News for those who live, work and play in the Santiam Canyon

Mill City turns to Business Oregon for sewer funds

Reporter for The Canyon Weekly

Mill City has reached out to Business Oregon for help raising roughly $5 million for sewer expansion as officials attempt to avoid a slowdown in real estate development.

The city has requested a “one-stop” meeting with the state development agency to explore available financing options and get started on a funding package for the project.

City Recorder Staci Cook said identifying revenue sources has been easier than finding funds that will be available in time to expand sewer capacity without delaying planned developments.

“Getting timing and money together so that they mesh will be the largest challenge,” she said.

As of Tuesday’s Mill City Council meeting, a tentative meeting between city officials and Business Oregon has been set for April.

## Data lines
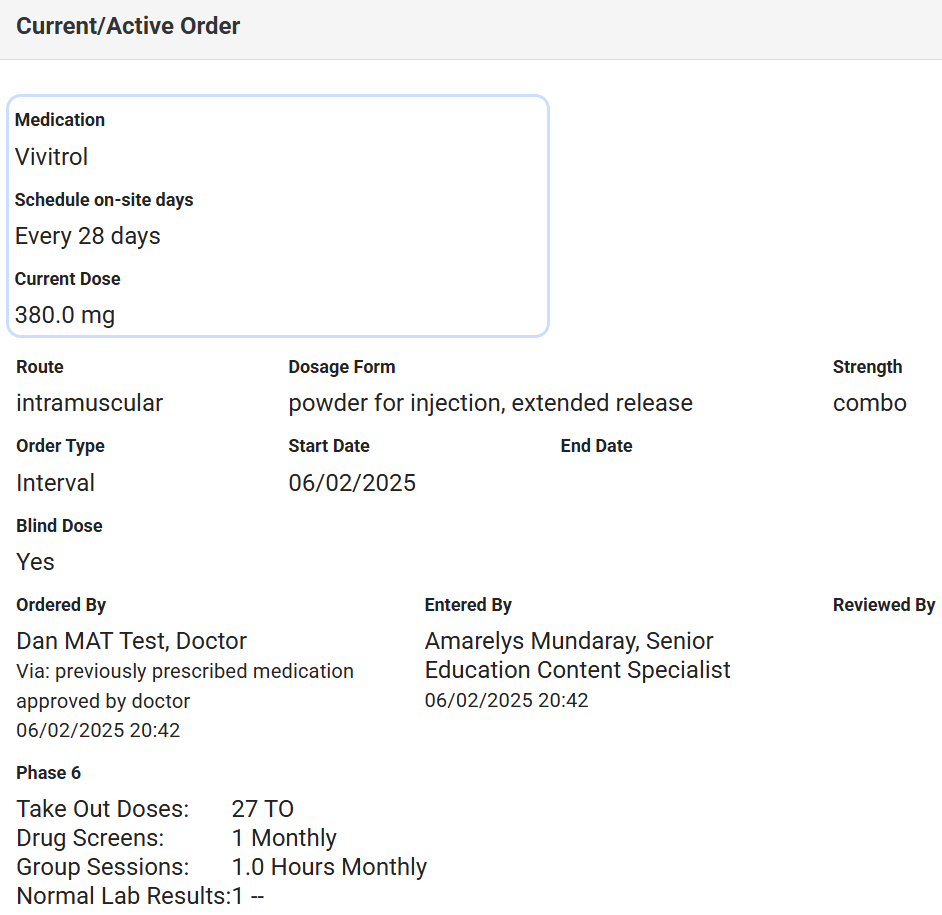The height and width of the screenshot is (915, 942).
Task: Click the Every 28 days schedule value
Action: click(88, 237)
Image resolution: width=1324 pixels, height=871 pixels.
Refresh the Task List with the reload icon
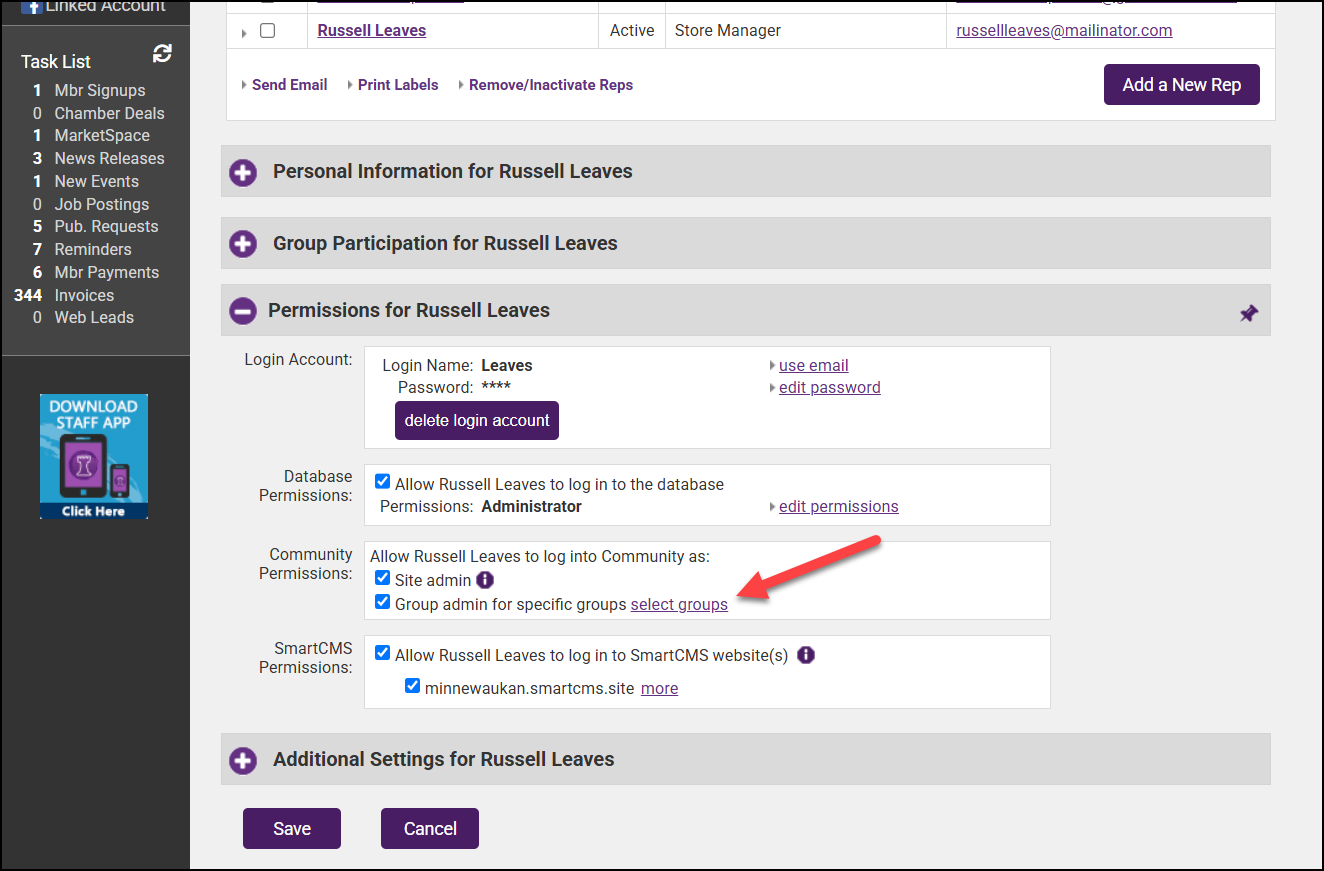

## Aim of the exercise
Extend the news article on Mill City's sewer expansion funding beyond its final paragraph, keeping the same reporting style.

## Exercise output
The city has been working to expand system capacity since learning in September, 2021, that the 30-year-old sewer plant could only handle 40 to 50 new residential hookups before being overwhelmed and consistently polluting the local aquifer. However roughly 300 new residential units are either in development or have been proposed for Mill City in the next three-to-five years, and if the system reaches maximum capacity the city would be obligated to issue a moratorium on new construction.

Mayor Tim Kirsch said Tuesday he remains optimistic a moratorium can be avoided, even as project funding remains uncertain. 

“Hopefully we’re able to come up with something that allows all these folks to move forward with their projects,” said Kirsch. “The last thing we want to do is impose some sort of building moratorium. That would not be an advantage to anybody.”

Of the 300 potential or planned units, several dozen could be added by the end of this year including a 54-unit low-income apartment complex backed by the state and county, and a 15-unit subdivision that has land use approval but has not started construction. Marion County is also in talks with Mill City for a low-income development of roughly 75 units, but no official planning has taken place.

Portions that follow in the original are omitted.